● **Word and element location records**
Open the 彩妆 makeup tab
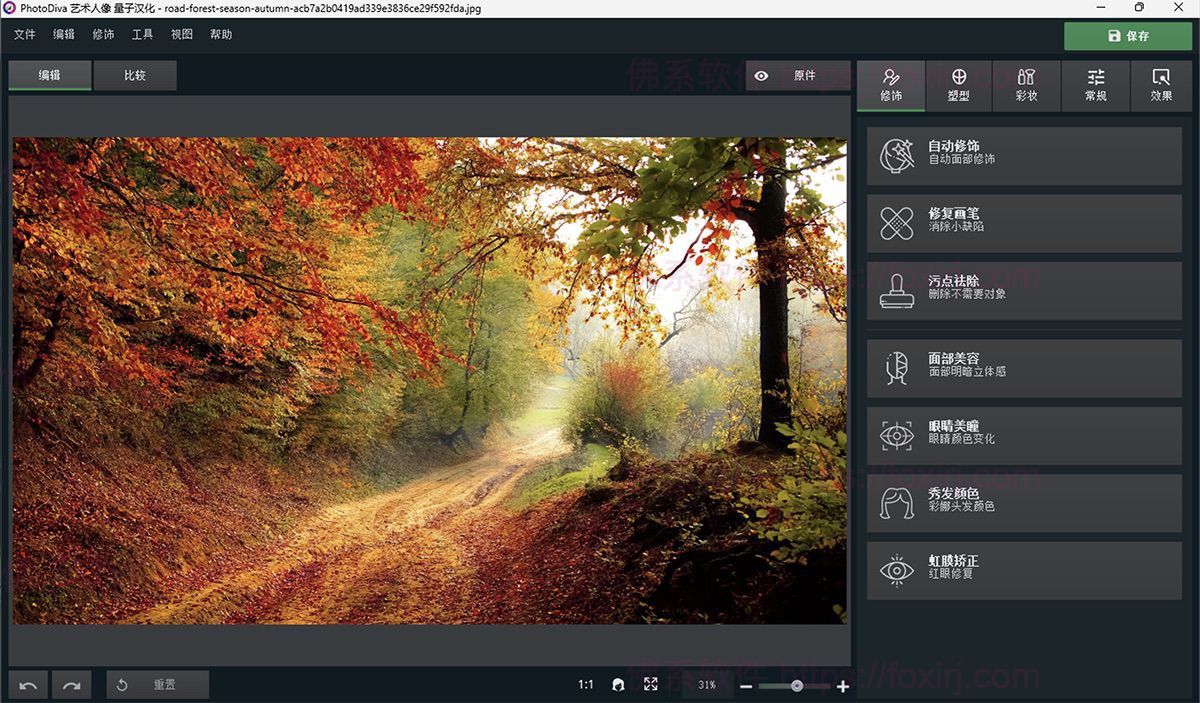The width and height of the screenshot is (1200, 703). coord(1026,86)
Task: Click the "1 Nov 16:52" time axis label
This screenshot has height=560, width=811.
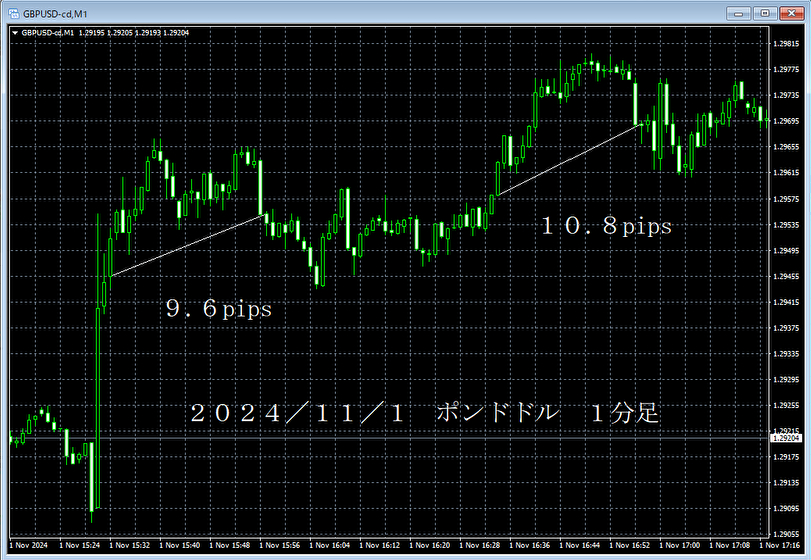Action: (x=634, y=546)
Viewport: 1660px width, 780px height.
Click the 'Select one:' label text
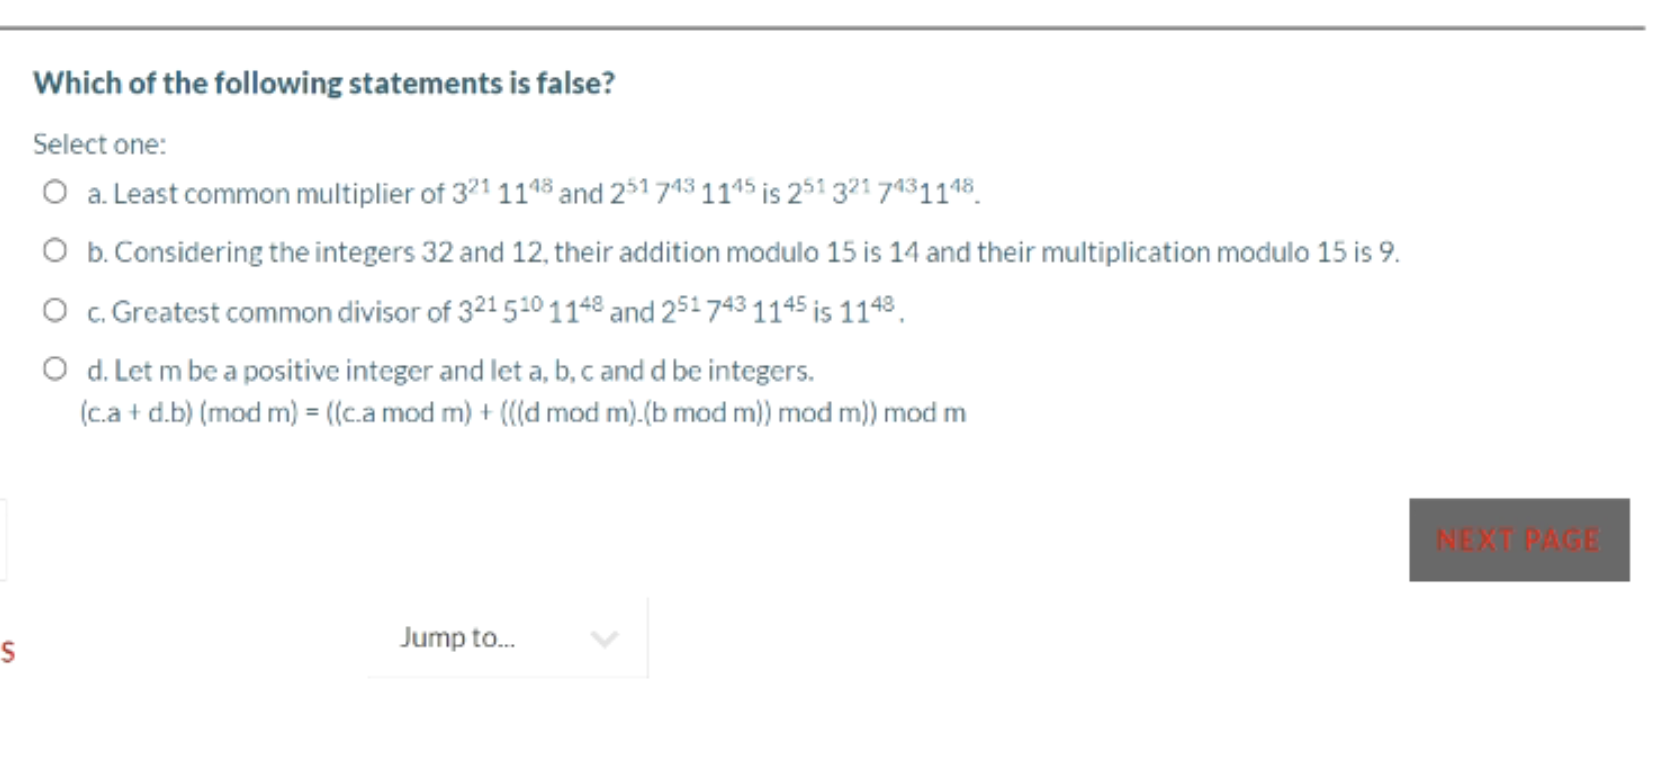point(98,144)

● **THE REQUEST**
Repeat these items line for line, leaving out the pictures.

● **EXERCISE ANSWER**
Open the 彩妆 makeup tab
The width and height of the screenshot is (1200, 703). coord(1026,86)
Task: Click the "1 Nov 16:52" time axis label
This screenshot has height=560, width=811.
Action: (x=634, y=546)
Viewport: 1660px width, 780px height.
Click the 'Select one:' label text
point(98,144)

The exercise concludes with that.